Now, trailing dust and reeking of desperation, here comes the even lamer, stupider, sadder "Wild Hogs," which makes pigs, not monkeys, out of John Travolta, William H. Macy, Martin Lawrence and Tim Allen. Drawing filaments of inspiration from "City Slickers" and "Lost in America," it's another tale of almost-old men feeling so out of sorts that only a road trip can help. The boys decide to make that trip on that road courtesy of some Milwaukee iron.
Calling themselves the Wild Hogs, the four Cincinnatians, apparently suffering from exposure to Newsweek's "Men and Depression" cover story, set out to recover whatever it is they lost. But the movie never rises to the level of the professional, much less the comic. The gags are witless and surprisingly gross (insect splatter, feces disposal bags, inadvertent homosexual come-ons and the like). The four actors, each accustomed to being at the center, never develop any rhythm, any chemistry, any anything.

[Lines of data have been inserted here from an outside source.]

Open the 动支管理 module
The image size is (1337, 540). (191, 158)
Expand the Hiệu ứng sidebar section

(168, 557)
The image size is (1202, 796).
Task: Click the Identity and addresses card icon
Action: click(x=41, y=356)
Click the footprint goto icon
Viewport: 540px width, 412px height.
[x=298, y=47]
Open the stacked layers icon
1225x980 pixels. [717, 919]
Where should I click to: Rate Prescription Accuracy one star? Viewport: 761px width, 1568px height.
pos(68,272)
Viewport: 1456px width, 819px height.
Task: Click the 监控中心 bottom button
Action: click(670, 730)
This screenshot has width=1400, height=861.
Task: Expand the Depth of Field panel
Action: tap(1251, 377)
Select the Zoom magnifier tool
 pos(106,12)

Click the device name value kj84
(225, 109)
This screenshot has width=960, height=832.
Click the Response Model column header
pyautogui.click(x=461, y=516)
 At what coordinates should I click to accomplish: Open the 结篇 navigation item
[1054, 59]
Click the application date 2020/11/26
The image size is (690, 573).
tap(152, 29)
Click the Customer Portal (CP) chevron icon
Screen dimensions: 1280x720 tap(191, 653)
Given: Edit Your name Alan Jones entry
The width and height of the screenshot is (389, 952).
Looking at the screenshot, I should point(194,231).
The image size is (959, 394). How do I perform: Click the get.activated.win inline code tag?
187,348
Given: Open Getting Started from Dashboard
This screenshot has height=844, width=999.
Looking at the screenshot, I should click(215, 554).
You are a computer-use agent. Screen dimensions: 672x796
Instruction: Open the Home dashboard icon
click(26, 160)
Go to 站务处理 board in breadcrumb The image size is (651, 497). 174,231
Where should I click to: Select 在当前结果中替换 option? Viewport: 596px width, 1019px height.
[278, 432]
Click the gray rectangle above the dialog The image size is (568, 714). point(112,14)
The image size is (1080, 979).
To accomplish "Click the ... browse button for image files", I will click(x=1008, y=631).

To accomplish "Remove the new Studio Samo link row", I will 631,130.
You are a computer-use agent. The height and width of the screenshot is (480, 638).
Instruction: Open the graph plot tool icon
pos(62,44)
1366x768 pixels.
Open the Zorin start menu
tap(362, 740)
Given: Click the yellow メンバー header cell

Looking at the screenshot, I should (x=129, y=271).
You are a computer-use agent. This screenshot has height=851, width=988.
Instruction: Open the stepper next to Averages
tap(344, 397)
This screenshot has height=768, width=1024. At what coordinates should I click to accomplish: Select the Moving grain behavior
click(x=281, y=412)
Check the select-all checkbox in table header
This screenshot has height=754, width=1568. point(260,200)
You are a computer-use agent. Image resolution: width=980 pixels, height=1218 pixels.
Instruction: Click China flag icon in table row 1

Finally, two-thirds into its aimlessness, the movie turns into a mild parody of a previous parody, "Three Amigos." Mistaken for a real motorcycle gang, they save a picturesque town from destruction by the real gang. Oh, the wastage: charming Marisa Tomei, psycho Ray Liotta, plus the big four fronting the pic. It's born to be mild.
-- Stephen Hunter
Wild Hogs PG-13, 105 minutes Contains mostly potty humor, male nudity, sexual content and violence. Area theaters.